- Products
- Learn
- Local User Groups
- Partners
- More
Quantum Spark Management Unleashed!
Introducing Check Point Quantum Spark 2500:
Smarter Security, Faster Connectivity, and Simpler MSP Management!
Check Point Named Leader
2025 Gartner® Magic Quadrant™ for Hybrid Mesh Firewall
HTTPS Inspection
Help us to understand your needs better
CheckMates Go:
SharePoint CVEs and More!
Hi all, we have an issue with our VSX HA Cluster (Two gateways, Active/Standby), where after rebooting the Standby for whatever reason the Sync interface remains DOWN. In the past when this occurred, a physical power down of the standby restored the link, but a normal reboot does not (nor bouncing the link).
We're in the process of eliminating physical problems, particularly replacing the cable and SFP for this link. But I was wondering if there is any other troubleshooting steps I might be able to do in the mean time?
[ACTIVE] SYNC (eth3-04) <----> (eth3-04) SYNC [STANDBY]
Currently we have no HA resiliency, all VS are DOWN on the standby which isn't ideal.
Interface counters show no incrementing RX or TX on either side.
cphaprob syncstat does show incrementing SENT sync messages, but no received messages.
My theory is maybe the SFP/Transceiver is faulty, and perhaps in a normal reboot the SFP doesn't lose power, but in a full physical power down it does? Which maybe causes the link to come back up, I'm not sure..
I appreciate any thoughts!
Hi all, to confirm it was a faulty SFP, so indeed a physical issue.
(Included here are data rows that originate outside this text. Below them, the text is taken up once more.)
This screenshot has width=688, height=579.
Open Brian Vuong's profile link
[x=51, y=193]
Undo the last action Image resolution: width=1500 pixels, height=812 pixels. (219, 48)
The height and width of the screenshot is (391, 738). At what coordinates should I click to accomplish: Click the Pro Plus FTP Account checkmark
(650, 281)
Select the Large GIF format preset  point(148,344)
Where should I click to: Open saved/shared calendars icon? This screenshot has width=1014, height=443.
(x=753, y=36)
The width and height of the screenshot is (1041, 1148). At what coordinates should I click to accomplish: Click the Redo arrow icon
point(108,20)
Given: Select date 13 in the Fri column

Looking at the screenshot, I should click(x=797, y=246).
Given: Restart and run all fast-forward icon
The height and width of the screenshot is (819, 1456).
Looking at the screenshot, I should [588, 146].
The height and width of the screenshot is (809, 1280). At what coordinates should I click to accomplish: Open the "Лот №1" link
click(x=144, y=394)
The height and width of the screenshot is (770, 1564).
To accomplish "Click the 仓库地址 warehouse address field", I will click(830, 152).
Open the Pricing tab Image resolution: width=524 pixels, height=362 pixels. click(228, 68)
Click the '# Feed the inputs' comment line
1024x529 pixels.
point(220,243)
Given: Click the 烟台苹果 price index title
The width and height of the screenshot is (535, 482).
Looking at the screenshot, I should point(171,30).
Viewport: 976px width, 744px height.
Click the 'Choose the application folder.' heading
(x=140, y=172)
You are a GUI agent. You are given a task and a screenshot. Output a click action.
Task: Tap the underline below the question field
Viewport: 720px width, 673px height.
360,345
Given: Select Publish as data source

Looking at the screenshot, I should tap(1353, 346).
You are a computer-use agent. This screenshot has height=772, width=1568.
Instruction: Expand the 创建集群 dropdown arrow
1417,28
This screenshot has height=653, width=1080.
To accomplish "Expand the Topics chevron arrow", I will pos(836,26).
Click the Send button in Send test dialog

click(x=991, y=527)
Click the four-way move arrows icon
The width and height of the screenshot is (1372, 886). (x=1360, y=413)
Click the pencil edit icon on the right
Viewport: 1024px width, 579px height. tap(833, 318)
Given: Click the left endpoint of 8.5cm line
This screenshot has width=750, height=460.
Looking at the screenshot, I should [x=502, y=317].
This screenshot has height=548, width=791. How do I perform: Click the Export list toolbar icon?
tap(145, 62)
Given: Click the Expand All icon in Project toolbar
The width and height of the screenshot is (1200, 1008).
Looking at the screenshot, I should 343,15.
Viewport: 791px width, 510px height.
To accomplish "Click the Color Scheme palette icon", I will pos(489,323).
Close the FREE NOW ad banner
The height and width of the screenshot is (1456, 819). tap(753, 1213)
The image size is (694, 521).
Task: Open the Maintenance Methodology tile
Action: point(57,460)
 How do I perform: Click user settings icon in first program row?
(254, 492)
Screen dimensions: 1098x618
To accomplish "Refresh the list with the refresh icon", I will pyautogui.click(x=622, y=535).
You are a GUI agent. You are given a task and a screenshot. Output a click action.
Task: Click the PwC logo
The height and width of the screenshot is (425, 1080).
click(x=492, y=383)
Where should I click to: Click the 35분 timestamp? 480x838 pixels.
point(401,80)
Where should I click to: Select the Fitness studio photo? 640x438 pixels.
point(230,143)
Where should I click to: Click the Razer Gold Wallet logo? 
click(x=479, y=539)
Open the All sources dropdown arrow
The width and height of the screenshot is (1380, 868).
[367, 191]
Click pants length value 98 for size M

The SFP was allowed to be RMA'd with Checkpoint, and the replacement SFP brought the link back online.
Thanks all for your assistance.
Could you perform command below and share me result:
cphaprob stat
cphaprob -a if
tcpdump -nni <name interface sync> port 8116
Thanks for the reply Tron, please see below (I emitted some details like hostname/IP).
Even running tcpdump without port specified shows no packets at all on the interface.. so it seems the link is completely dead which makes me think it must be a physical issue.
Standby_Gateway:0> cphaprob stat
Cluster Mode: Virtual System Load Sharing (Primary Up)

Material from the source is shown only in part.